Seis livros essenciais de autores negros
Confira, abaixo, obras destacadas por Luiz Mauricio Azevedo, sendo três escritas originalmente em português e três em inglês, mas disponíveis em tradução no Brasil. Os comentários são do professor e crítico literário.
Essa Dama Bate Bué! (2021), de Yara Nakahanda Monteiro
Editora Todavia
"O Brasil não tem boas relações culturais com a África. A gente fetichiza tudo e acha que o continente é uma terra estranha. Para quem quer entender melhor a África, nada melhor do que abrir um livro de história. Yara é uma autora que deixa claro que, para além dos problemas que costumamos pensar, existem nossos problemas pessoais. É a história de uma personagem que busca encontrar sua mãe e, a partir disso, conta a história de conflitos de Angola. E começamos a entender que as guerras históricas e sociais são uma maneira de pensar nas guerras íntimas de cada um".
Sonhei com o Anjo da Guarda o Resto da Noite (2022), de Ricardo Aleixo
Editora Todavia
"É um conjunto de fragmentos que formam uma ideia de memória sobre a vida do autor. É quase autobiografia. E ele conta histórias que ficaram escondidas. Conta de forma muito tocante como perdeu a visão de um olho. Há uma história linda envolvendo violência brasileira, futebol e capacidade de enxergar o mundo. O que ele faz com o episódio da perda da visão é uma das coisas mais lindas que já vi na história da literatura. A transposição de uma drama, de um trauma, para uma pequena obra de arte".
Mata Doce (2023), de Luciany Aparecida
Editora Alfaguara
"A Luciany Aparecida vinha de uma experiência de assinaturas estéticas, ou seja, ela escrevia livros com outros nomes. Eu estava curioso para ver o que aconteceria com a Luciany quando ela chegasse a uma grande editora e se a literatura dela iria se transformar. E o resultado, brilhante, é Mata Doce. É importante que as pessoas leiam e entendam que não é preciso fazer militância cega na literatura. A gente já pode falar de nossa negritude sem sacrificar nada. Um Brasil que encontra a si mesmo está em Mata Doce".
Homem Invisível (1952), de Ralph Ellison
Editora José Olympio
"Conta a história de um sujeito que percebe que é invisível porque as pessoas, quando olham para ele, não enxergam o que ele é. Só enxergam o que elas têm na cabeça a respeito do negro. Esse é um dos livros favoritos de Barack Obama. E isso, por si só, dá mais gosto à história. Obama diz que esse livro foi fundamental para sua formação cultural e para o seu desejo de ser um homem negro. Foi a primeira vez que um negro ganhou o National Book Award, que era o prêmio mais importante da época, e ganhou em cima de Ernest Hemingway, que era o escritor mais importante na época."

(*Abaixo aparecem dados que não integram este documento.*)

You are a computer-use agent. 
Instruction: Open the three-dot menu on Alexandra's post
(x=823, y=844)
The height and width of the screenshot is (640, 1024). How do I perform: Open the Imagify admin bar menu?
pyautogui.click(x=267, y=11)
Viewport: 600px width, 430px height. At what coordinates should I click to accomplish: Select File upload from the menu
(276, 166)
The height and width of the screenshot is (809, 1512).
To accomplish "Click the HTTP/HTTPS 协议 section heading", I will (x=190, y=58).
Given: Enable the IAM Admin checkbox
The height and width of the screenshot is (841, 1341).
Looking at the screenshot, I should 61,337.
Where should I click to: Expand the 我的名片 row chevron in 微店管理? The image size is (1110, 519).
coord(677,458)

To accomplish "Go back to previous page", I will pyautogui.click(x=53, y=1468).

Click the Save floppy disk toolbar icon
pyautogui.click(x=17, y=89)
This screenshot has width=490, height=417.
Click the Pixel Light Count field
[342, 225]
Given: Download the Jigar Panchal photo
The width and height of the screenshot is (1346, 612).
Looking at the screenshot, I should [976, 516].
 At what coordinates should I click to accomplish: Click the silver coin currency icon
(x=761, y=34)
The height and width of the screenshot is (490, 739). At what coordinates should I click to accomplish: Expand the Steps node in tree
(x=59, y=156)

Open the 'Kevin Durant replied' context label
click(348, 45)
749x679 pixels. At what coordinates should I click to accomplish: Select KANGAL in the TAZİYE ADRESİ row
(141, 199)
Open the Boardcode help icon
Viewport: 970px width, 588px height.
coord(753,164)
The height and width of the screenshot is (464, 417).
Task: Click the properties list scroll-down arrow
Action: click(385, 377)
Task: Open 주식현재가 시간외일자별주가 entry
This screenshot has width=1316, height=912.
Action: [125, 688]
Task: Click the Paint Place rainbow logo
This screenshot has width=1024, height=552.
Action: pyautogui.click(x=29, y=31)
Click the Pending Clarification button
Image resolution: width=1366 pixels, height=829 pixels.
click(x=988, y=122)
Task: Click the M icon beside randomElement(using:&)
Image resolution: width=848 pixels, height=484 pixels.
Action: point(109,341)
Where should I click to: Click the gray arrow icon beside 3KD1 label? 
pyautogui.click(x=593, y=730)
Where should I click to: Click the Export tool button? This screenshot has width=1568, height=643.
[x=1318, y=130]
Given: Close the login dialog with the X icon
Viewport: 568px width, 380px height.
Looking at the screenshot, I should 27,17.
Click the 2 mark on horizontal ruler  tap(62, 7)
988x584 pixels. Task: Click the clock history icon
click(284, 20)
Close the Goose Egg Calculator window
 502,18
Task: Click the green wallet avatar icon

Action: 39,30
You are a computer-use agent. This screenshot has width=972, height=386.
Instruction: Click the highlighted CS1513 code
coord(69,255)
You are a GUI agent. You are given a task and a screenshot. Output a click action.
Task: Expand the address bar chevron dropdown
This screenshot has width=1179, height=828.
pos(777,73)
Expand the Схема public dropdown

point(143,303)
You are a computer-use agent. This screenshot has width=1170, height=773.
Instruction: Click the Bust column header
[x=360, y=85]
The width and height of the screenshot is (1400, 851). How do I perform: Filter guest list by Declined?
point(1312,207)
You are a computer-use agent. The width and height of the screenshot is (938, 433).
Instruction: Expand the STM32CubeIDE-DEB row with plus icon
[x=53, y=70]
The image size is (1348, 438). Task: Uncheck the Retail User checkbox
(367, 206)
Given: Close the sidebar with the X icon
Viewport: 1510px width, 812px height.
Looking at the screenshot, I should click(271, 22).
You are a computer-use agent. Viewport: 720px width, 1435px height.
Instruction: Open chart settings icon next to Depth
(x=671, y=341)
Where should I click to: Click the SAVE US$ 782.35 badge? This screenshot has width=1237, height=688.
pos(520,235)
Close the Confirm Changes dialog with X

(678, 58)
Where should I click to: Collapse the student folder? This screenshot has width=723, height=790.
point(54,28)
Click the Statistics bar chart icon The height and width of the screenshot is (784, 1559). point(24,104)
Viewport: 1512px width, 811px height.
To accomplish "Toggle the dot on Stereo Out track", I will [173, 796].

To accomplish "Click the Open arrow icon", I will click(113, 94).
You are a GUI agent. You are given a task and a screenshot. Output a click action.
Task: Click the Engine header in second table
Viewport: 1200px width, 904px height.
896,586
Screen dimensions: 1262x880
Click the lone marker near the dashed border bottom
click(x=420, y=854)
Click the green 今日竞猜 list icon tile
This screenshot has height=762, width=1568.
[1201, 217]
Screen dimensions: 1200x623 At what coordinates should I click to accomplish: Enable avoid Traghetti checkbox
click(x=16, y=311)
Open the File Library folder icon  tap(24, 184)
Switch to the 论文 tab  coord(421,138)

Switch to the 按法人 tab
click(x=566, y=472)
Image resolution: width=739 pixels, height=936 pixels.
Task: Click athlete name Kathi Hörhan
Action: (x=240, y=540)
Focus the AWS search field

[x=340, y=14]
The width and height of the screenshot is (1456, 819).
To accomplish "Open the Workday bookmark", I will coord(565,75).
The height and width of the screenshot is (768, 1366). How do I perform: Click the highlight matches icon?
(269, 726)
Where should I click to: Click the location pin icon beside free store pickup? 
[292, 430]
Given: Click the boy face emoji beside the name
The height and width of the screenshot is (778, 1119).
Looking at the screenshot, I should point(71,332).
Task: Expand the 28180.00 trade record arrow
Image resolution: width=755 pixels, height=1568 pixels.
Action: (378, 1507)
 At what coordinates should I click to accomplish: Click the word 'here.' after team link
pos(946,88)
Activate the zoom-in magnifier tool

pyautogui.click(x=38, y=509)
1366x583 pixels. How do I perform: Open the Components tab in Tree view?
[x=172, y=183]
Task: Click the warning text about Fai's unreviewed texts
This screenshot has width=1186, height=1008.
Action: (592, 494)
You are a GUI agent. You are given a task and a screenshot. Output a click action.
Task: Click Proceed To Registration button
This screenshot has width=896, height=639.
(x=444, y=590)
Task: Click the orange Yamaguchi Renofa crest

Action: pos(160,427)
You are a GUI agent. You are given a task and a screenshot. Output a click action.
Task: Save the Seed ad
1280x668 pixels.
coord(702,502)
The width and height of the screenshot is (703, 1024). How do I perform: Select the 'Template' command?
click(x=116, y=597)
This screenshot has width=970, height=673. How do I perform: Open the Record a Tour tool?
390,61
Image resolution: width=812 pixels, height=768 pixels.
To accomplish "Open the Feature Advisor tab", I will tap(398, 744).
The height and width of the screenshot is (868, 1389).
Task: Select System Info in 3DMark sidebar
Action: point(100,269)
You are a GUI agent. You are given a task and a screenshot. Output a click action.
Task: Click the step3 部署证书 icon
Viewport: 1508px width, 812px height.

O Olho Mais Azul (1970), de Toni Morrison
Editora Companhia das Letras
"Uma história incrível de como uma pessoa pode desejar ser branca e encontrar pessoas dispostas a enganá-la nesse intuito, levando-a para a morte. É uma tragédia sobre como a branquitude pode destruir a vida de pessoas negras, escrita por Toni Morrison, que é simplesmente Nobel de Literatura, e isso já dá conta de um monte de coisas".
O Reformatório Nickel (2019), de Colson Whitehead
Editora Harper Collins
"Com este livro, Colson Whitehead ganhou seu segundo Prêmio Pulitzer. Ele é um autor jovem, negro, americano, que consegue manipular toda a tradição negra e juntar com a pegada da literatura contemporânea, fazendo uma linguagem que as pessoas conseguem entender e que fornece reflexões psicanalíticas profundas sobre o que é ser um indivíduo em conflito com o mundo que o rodeia. É uma história baseada em fatos reais sobre o que acontece quando um grupo de pessoas descobre que sua história de opressão é a história de opressão de um país inteiro".